- **Required tasks**:
1 - Summarize the article on Thanikattu Raja in two sentences.
2 - According to the article on Thanikattu Raja, who handled the film's cinematography?
3 - Transcribe the stretch of the article on Thanikattu Raja from "Soori is a rebellious" through "a prison term.".

- **Text excerpt**:
"""

Thanikattu Raja () is a 1982 Indian Tamil-language action film written and directed by V. C. Guhanathan, and Produced by D. Ramanaidu. It stars Rajinikanth, Sridevi and Sripriya, with Jaishankar, Vijayakumar, Sathyakala and Y. G. Mahendran in supporting roles. the film had music by Ilayaraja and cinematography handled by P. S. Nivas.

Plot 

Soori is a rebellious young man who works as a mechanic and often lands in trouble fighting for justice. He falls in love with a rich girl Vaani, but Vaani's father plots to break their relationship through his manager Vasu. In the ensuing melee, Soori murders the manager to save Vaani's honour. Soori is about to be sentenced to death and Vaani finds that the only way she can save Soori is by marrying a rich, roguish man Ethiraj who uses his money to get Soori's death penalty commuted to a prison term.

"""

- **Supplied data**:
"""

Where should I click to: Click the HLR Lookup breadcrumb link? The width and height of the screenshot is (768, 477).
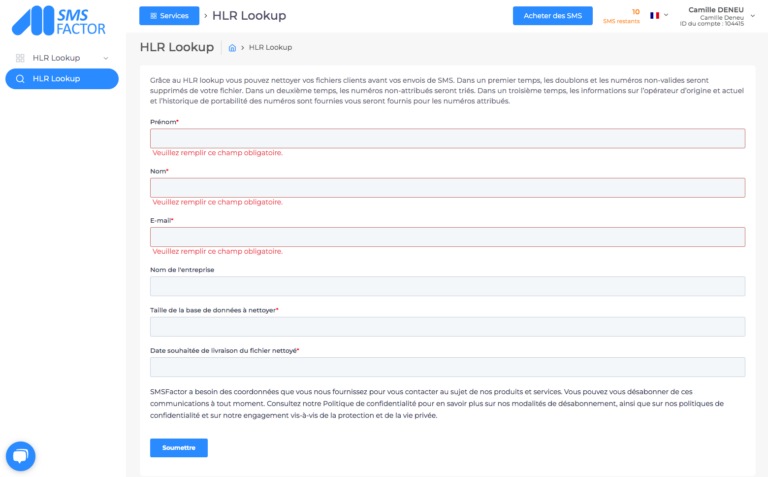pos(270,48)
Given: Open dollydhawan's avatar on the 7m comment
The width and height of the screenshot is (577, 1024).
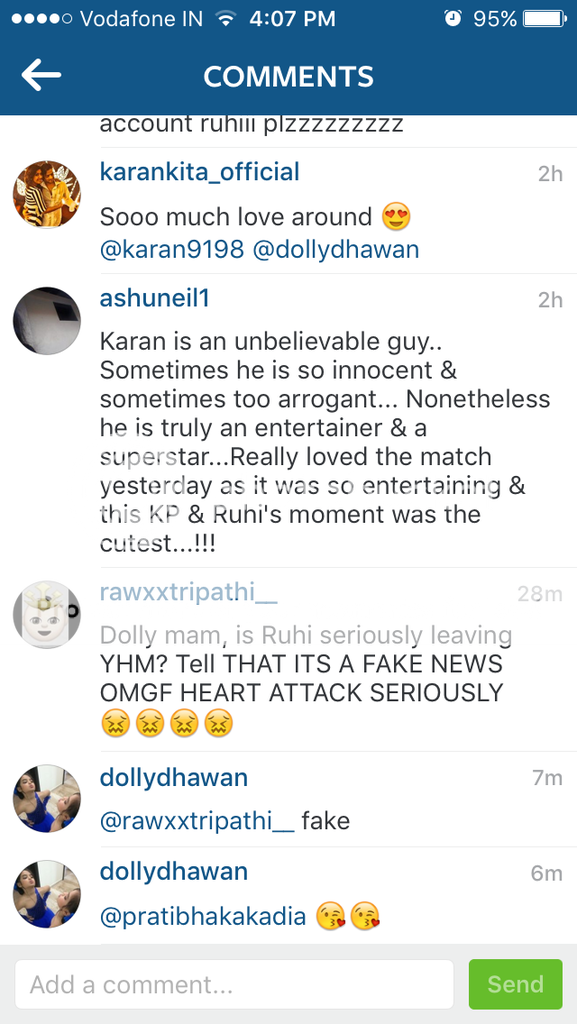Looking at the screenshot, I should pos(47,799).
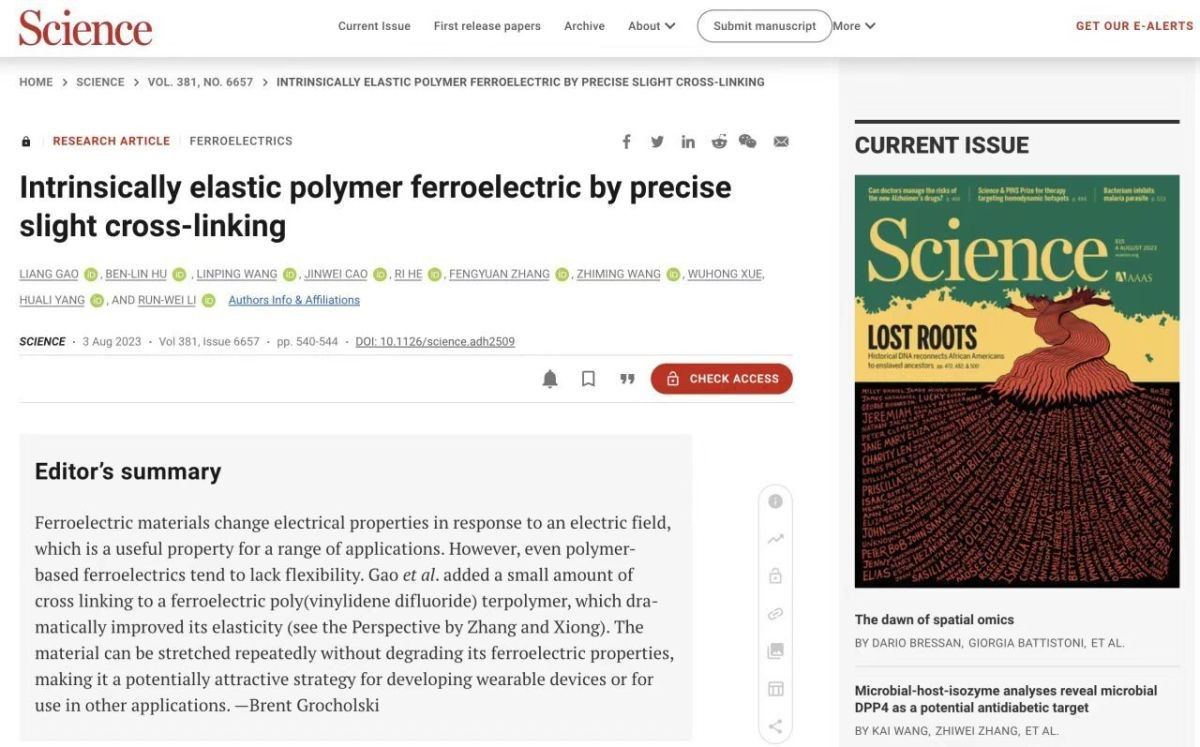This screenshot has height=747, width=1200.
Task: Click the CHECK ACCESS button
Action: tap(721, 379)
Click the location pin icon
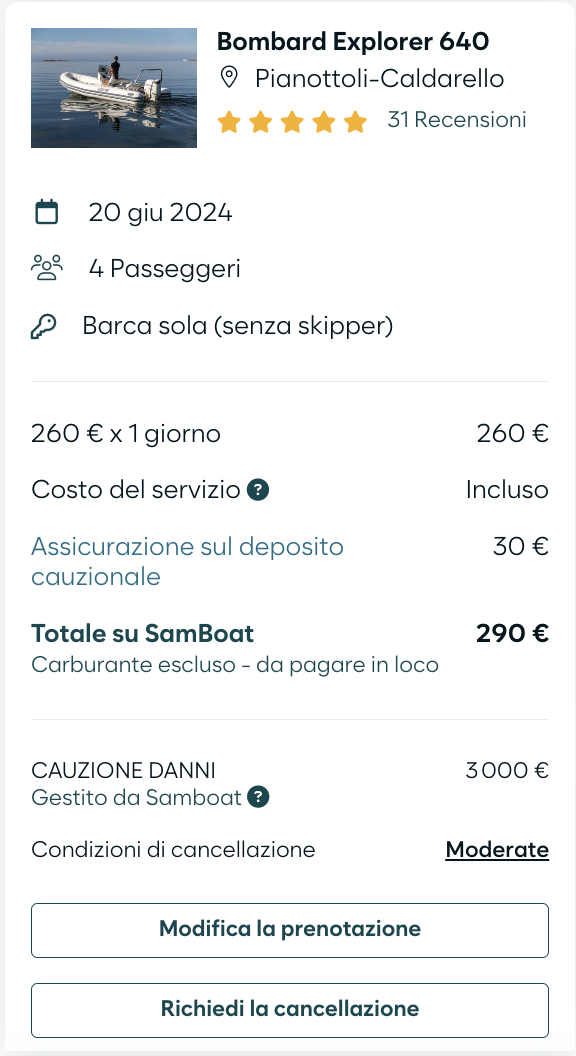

"""

- **Per-task outputs**:
1 - Thanikattu Raja is a 1982 Indian Tamil-language action film written and directed by V. C. Guhanathan, produced by D. Ramanaidu, and starring Rajinikanth, Sridevi and Sripriya. In it, the mechanic Soori kills Vasu, the manager through whom the rich Vaani's father tries to break up the couple, and Vaani saves Soori from the death penalty by marrying the wealthy, roguish Ethiraj, whose money gets the sentence commuted to a prison term.

2 - P. S. Nivas.

3 -
Soori is a rebellious young man who works as a mechanic and often lands in trouble fighting for justice. He falls in love with a rich girl Vaani, but Vaani's father plots to break their relationship through his manager Vasu. In the ensuing melee, Soori murders the manager to save Vaani's honour. Soori is about to be sentenced to death and Vaani finds that the only way she can save Soori is by marrying a rich, roguish man Ethiraj who uses his money to get Soori's death penalty commuted to a prison term.